Rumplestiltskin
Writing up this morning's adventure and other business kept me busy till
late. I may need a staff. I did take a short turn around the
neighborhood around 4:30 and picked up a red Toyota SR 5 V6 3JSV650 (CA)
which was driving in a completely crazy manor. I got several photos of it
as it was looping about trying to get behind me. (I was driving sedately
as seems appropriate for a retirement community. My camera ran out of
film just as the red SUV left the neighborhood so I ran over to get the
film developed, waited for it to be done, then came back to eat supper.
The photo I had of the license plate gave me most of the numbers, with an
uncertainty on the J. By this time, it was nearly 6:30 pm. Tonight I had
an appointment in Santa Monica, close to two hours away. This gave me
only enough time to put in a token picket.
On the way over the red SUV mentioned above was "following ahead." True
to the rules of such things, he turned right on a cross road to prevent me
from thinking it was a tailing vehicle. This doesn't work for beans on a
country road where you can see over the fields. I saw him go about 1/4
mile to the east and turn around. Well, two can play at this, so I did a
right into a goose farm and parked behind some screening trees.
A minute later the red SUV came by about 90 mph. I pulled out and caught
up with him for a good read of his license when he had to stop for a
light. He turned left at the light and I let him go.

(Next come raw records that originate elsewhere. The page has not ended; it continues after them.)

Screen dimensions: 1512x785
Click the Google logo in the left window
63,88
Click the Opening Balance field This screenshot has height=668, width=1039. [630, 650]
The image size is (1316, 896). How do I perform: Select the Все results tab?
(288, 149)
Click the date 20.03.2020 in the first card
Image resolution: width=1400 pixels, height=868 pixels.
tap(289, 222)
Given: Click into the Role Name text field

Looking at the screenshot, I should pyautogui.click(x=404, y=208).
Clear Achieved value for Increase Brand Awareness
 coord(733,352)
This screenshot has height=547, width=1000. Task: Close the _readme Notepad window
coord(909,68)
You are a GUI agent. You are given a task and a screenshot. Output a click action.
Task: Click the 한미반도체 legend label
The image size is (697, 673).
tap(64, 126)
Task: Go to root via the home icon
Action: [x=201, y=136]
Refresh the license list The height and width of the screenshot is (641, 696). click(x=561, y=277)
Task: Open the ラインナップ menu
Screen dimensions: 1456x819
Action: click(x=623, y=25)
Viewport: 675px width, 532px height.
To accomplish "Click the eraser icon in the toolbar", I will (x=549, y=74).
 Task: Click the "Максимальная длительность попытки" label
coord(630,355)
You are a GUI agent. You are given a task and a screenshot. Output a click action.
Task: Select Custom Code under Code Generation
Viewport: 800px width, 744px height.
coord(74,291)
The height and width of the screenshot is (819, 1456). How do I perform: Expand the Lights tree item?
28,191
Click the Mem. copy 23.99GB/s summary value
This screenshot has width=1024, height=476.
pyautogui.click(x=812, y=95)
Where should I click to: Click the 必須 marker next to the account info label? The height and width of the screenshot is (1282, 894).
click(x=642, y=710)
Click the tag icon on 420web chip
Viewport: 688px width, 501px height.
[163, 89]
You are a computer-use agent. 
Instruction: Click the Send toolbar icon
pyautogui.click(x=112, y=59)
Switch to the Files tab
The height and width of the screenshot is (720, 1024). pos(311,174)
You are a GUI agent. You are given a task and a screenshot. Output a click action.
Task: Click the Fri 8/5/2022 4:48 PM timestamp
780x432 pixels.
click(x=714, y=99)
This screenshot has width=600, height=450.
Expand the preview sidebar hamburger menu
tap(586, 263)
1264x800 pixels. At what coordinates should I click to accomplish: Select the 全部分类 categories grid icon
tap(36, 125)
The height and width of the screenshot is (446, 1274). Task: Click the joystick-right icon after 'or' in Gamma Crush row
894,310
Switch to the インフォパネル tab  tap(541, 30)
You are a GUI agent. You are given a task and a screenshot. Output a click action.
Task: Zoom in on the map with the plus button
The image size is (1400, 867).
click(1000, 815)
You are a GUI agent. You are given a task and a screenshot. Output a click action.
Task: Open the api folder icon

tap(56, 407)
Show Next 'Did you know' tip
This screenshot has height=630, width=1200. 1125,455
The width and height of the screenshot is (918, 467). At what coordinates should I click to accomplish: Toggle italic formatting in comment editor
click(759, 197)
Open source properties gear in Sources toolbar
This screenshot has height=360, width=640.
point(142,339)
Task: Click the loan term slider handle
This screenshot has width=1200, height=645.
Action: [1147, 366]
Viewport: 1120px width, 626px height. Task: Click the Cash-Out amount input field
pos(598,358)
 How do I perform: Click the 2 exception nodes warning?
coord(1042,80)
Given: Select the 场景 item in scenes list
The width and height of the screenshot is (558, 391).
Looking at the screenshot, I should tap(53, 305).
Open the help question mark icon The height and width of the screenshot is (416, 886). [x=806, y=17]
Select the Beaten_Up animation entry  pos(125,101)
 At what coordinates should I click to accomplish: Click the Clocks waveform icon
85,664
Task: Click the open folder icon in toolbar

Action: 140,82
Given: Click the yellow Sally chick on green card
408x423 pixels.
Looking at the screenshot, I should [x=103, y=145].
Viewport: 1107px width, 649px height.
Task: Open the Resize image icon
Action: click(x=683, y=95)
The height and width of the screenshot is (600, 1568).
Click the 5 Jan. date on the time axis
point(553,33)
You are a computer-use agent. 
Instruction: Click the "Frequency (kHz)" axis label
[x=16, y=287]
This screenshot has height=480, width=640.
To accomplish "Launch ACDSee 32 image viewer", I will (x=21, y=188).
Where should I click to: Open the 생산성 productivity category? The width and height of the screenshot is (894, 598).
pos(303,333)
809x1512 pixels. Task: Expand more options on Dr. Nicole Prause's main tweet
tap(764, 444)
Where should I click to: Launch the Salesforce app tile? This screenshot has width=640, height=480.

I really jerked Richardson and thug 2 around. I didn't really have time
to picket tonight. So I drove down to the usual place, parked, picked up
a sign and got less than 100 feet from the car when the black SUV they use
came tearing out from the main gate, passed me on my way back to my car,
and dumped off thug 2.
Thug 2 got about 10 words in before I jumped back in my car, but instead
of heading in the direction I need to go, I went to the east parking spot,
just beyond the east underpass and as I went by the main gate, there was
Richardson getting into the black SUV--which tore off behind me. I turned
around, and headed for Santa Monica just as Richardson was dumped off. I
felt obligated to justify them hanging out all day at the guard house or I
would not have bothered stirring them up.
I don't think they followed me through LA and into Santa Monica, but I
didn't care.
I have a document which I can't find on the web. It is "Response to
Informal Bill of Particulars," in the US vs Mary Sue Hubbard case and
dated Jan 11, 1979. Moxon is mentioned several times in it. If anyone
knows of this one being out there somewhere I would appreciate being told
about it. Otherwise, I will scan it. (15 legal sized pages.)
Moxon was reported to have pulled a Rumplestiltskin outside the office of
Graham Berry's attorney. He was unable to confront deponent Cipriano's
statement that he was merely there to tell the truth which included ....
exonerating Berry of the pedephilla allegations that he has testified were
manufactured by Ingram. I have a *most* interesting collection of
documents to put on the net sometime when they become public.
While stomping around the street spitting and swearing profusely and being
unable to understand. He was heard to scream "Why are you doing this to
me Robert?" Cipriano responded "Cross examine me tomorrow! Have at me."
Moxon admitted before Cipriano and other witnesses that Cipriano had
repeatedly told him that the May 5, 1994 "chicken hawk" declaration was
untrue, but he (Moxon) had not believed him.
There is a problem believing PI thugs who know what you want to hear, it
seems.
Moxon had to be restrained by Ava Paquette and Lynne Shipe (of OSA--she
represented that she was working for Moxon's office).
A fly on the wall reported that Moxon went balistic (on the record) when a
crucifix popped out of Berry's shirt during the deposition. Always the
the gentleman, Berry apologized profusely at offending Moxon.
Keith Henson
Reporting from Hemet and places west.